### [Given records]

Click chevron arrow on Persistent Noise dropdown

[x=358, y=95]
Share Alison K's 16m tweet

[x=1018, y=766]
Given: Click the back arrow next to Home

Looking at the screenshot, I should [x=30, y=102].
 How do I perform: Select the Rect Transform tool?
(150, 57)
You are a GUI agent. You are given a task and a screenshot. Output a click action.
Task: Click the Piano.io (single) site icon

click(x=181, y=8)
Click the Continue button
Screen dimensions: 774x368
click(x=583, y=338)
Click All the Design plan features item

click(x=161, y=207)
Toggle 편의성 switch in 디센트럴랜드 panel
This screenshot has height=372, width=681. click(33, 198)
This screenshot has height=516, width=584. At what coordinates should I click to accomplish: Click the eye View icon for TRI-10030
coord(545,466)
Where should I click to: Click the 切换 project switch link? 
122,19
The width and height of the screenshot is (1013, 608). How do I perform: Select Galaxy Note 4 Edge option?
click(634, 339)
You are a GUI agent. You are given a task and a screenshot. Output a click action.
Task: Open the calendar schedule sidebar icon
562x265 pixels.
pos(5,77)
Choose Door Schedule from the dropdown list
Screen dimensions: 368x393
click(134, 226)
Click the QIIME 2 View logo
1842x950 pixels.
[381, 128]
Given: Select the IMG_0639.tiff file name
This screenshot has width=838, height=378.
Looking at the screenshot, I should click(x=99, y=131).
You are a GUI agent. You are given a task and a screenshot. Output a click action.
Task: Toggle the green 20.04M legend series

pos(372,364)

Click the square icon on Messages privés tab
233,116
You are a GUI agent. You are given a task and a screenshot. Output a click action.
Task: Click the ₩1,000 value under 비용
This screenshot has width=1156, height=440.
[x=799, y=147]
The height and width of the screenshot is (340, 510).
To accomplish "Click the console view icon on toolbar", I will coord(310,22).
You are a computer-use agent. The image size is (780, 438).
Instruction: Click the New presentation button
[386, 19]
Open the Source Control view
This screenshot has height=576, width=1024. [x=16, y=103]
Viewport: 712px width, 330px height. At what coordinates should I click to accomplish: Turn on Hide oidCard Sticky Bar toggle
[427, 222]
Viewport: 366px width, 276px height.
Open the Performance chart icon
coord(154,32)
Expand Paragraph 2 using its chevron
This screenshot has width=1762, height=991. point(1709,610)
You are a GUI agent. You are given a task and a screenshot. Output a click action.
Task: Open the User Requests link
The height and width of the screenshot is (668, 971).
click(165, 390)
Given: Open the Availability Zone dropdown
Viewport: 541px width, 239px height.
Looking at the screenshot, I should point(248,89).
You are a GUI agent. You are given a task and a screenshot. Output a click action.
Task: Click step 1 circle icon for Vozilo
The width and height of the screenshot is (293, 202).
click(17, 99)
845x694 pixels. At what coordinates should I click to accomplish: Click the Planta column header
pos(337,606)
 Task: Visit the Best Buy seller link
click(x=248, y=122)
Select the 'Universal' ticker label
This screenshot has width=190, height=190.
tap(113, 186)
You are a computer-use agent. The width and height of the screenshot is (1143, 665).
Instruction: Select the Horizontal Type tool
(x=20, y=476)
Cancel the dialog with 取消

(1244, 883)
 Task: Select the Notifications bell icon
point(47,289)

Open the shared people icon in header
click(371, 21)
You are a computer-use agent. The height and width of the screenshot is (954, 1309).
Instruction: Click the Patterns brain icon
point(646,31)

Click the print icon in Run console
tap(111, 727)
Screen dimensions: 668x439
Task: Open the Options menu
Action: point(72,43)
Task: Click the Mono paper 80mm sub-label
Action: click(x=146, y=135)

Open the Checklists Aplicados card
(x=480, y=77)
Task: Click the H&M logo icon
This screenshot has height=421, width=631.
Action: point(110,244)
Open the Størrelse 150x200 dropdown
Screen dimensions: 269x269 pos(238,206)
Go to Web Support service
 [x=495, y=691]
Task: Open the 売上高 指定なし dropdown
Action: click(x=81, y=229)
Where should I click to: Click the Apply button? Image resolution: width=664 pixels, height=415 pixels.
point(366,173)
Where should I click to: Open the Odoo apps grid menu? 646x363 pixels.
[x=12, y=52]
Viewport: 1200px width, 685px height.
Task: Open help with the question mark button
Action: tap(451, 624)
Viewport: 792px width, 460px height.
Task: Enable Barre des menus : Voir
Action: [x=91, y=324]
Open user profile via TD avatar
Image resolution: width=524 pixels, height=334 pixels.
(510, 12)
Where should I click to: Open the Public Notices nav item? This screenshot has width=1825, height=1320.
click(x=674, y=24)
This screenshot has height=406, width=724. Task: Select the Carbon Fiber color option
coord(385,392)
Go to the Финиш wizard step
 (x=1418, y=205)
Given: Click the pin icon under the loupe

### [Exercise]
Reproduce the listing above with every "GUI agent" swapped for "interface agent", leaving everything else as it is.

### [Full output]
Click chevron arrow on Persistent Noise dropdown

[x=358, y=95]
Share Alison K's 16m tweet

[x=1018, y=766]
Given: Click the back arrow next to Home

Looking at the screenshot, I should [x=30, y=102].
 How do I perform: Select the Rect Transform tool?
(150, 57)
You are a interface agent. You are given a task and a screenshot. Output a click action.
Task: Click the Piano.io (single) site icon

click(x=181, y=8)
Click the Continue button
Screen dimensions: 774x368
click(x=583, y=338)
Click All the Design plan features item

click(x=161, y=207)
Toggle 편의성 switch in 디센트럴랜드 panel
This screenshot has height=372, width=681. click(33, 198)
This screenshot has height=516, width=584. At what coordinates should I click to accomplish: Click the eye View icon for TRI-10030
coord(545,466)
Where should I click to: Click the 切换 project switch link? 
122,19
The width and height of the screenshot is (1013, 608). How do I perform: Select Galaxy Note 4 Edge option?
click(634, 339)
You are a interface agent. You are given a task and a screenshot. Output a click action.
Task: Open the calendar schedule sidebar icon
562x265 pixels.
pos(5,77)
Choose Door Schedule from the dropdown list
Screen dimensions: 368x393
click(134, 226)
Click the QIIME 2 View logo
1842x950 pixels.
[381, 128]
Given: Select the IMG_0639.tiff file name
This screenshot has width=838, height=378.
Looking at the screenshot, I should click(x=99, y=131).
You are a interface agent. You are given a task and a screenshot. Output a click action.
Task: Toggle the green 20.04M legend series

pos(372,364)

Click the square icon on Messages privés tab
233,116
You are a interface agent. You are given a task and a screenshot. Output a click action.
Task: Click the ₩1,000 value under 비용
This screenshot has width=1156, height=440.
[x=799, y=147]
The height and width of the screenshot is (340, 510).
To accomplish "Click the console view icon on toolbar", I will coord(310,22).
You are a computer-use agent. The image size is (780, 438).
Instruction: Click the New presentation button
[386, 19]
Open the Source Control view
This screenshot has height=576, width=1024. [x=16, y=103]
Viewport: 712px width, 330px height. At what coordinates should I click to accomplish: Turn on Hide oidCard Sticky Bar toggle
[427, 222]
Viewport: 366px width, 276px height.
Open the Performance chart icon
coord(154,32)
Expand Paragraph 2 using its chevron
This screenshot has width=1762, height=991. point(1709,610)
You are a interface agent. You are given a task and a screenshot. Output a click action.
Task: Open the User Requests link
The height and width of the screenshot is (668, 971).
click(165, 390)
Given: Open the Availability Zone dropdown
Viewport: 541px width, 239px height.
Looking at the screenshot, I should point(248,89).
You are a interface agent. You are given a task and a screenshot. Output a click action.
Task: Click step 1 circle icon for Vozilo
The width and height of the screenshot is (293, 202).
click(17, 99)
845x694 pixels. At what coordinates should I click to accomplish: Click the Planta column header
pos(337,606)
 Task: Visit the Best Buy seller link
click(x=248, y=122)
Select the 'Universal' ticker label
This screenshot has width=190, height=190.
tap(113, 186)
You are a computer-use agent. The width and height of the screenshot is (1143, 665).
Instruction: Select the Horizontal Type tool
(x=20, y=476)
Cancel the dialog with 取消

(1244, 883)
 Task: Select the Notifications bell icon
point(47,289)

Open the shared people icon in header
click(371, 21)
You are a computer-use agent. The height and width of the screenshot is (954, 1309).
Instruction: Click the Patterns brain icon
point(646,31)

Click the print icon in Run console
tap(111, 727)
Screen dimensions: 668x439
Task: Open the Options menu
Action: point(72,43)
Task: Click the Mono paper 80mm sub-label
Action: click(x=146, y=135)

Open the Checklists Aplicados card
(x=480, y=77)
Task: Click the H&M logo icon
This screenshot has height=421, width=631.
Action: point(110,244)
Open the Størrelse 150x200 dropdown
Screen dimensions: 269x269 pos(238,206)
Go to Web Support service
 [x=495, y=691]
Task: Open the 売上高 指定なし dropdown
Action: click(x=81, y=229)
Where should I click to: Click the Apply button? Image resolution: width=664 pixels, height=415 pixels.
point(366,173)
Where should I click to: Open the Odoo apps grid menu? 646x363 pixels.
[x=12, y=52]
Viewport: 1200px width, 685px height.
Task: Open help with the question mark button
Action: tap(451, 624)
Viewport: 792px width, 460px height.
Task: Enable Barre des menus : Voir
Action: [x=91, y=324]
Open user profile via TD avatar
Image resolution: width=524 pixels, height=334 pixels.
(510, 12)
Where should I click to: Open the Public Notices nav item? This screenshot has width=1825, height=1320.
click(x=674, y=24)
This screenshot has height=406, width=724. Task: Select the Carbon Fiber color option
coord(385,392)
Go to the Финиш wizard step
 (x=1418, y=205)
Given: Click the pin icon under the loupe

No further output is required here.